Today, those of us who don't live in LA probably just hear the words Sunset Strip and prepare for yet another old rocker to start in about seeing the Doors at the Whiskey a Go Go back in whenever or how the man made them change the name to 'the Whisk' or how they razed Pandora's Box--the main all-ages (non-alcoholic) venue--to the ground. Or how Buffalo Springfield's inescapable "For What it's Worth" was written about the protests. But I'll just say that you can draw a dotted line down the road of AIP counterculture classics, from the Strip to The Trip and then Wild in the Streets, the year after that it's films like the (AIP-influenced) Easy Rider. And then Cult of the Damned, and Manson! It's all connected like a dashed highway line...going straight to hell! For fans of the scene, of LSD and of the Doors and Jack Nicholson, then, come and dig the Strip - and see the dance that lit the flame, the Helen of Hippie film Troy, the wig that launched a thousand swigs, Mimsy Farmer!

Hanging around at Pandora's Box, clearly starting trouble
Released an astonishingly short four months after the riots happened, Riot on Sunset Strip alternates between the police and the kids camps. The kid camp revolves around a sweet, innocent girl named Andi (Mimsy Farmer) from a broken home (she lives alone with her alcoholic mom - below) who starts out as a nice kid just digging bands with her girlfriend Liz-Ann (Laurie Mock) and their two nameless boyfriends. Her slow slide begins when she starts smoking, gradually dressing sexier, craving some kind of parental structure but just getting mom's incoherent babbling (and dad nowhere to be found). just hanging out digging bands at Pandora's Box, but getting busted for being young, but still trying to be good--she ends up dosed on acid, and dancing! Come on, Liz-Ann says, "it's a freak-out!" Andi says she's never done acid.  "Come on, Alice in Wonderland," says Liz-Ann: "You haven't lived!"

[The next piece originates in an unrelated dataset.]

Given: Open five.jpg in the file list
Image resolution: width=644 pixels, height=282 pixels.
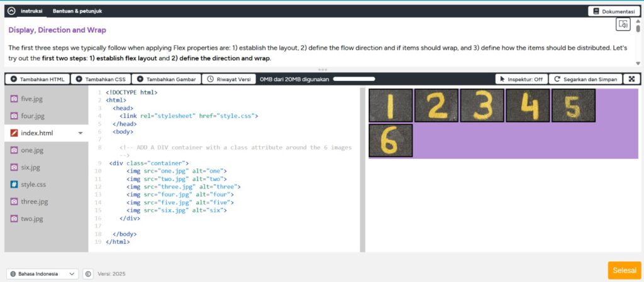Looking at the screenshot, I should click(31, 99).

As we follow her descent we also bounce back and forth to the precinct struggles of her absentee father (Aldo Ray) a police captain in charge of the youth problem to be fair to both sides of the argument. He doesn't want his men to start cracking heads, nor does he want the local business owners to form their own vigilante task force. In trying to be fair to both kids and adults, he pleases neither; that doesn't bother him though, when gives interviews for local TV, preaches a modicum of tolerance: "These are your sons and daughters!" It's a fair point. But Aldo, what about your daughter?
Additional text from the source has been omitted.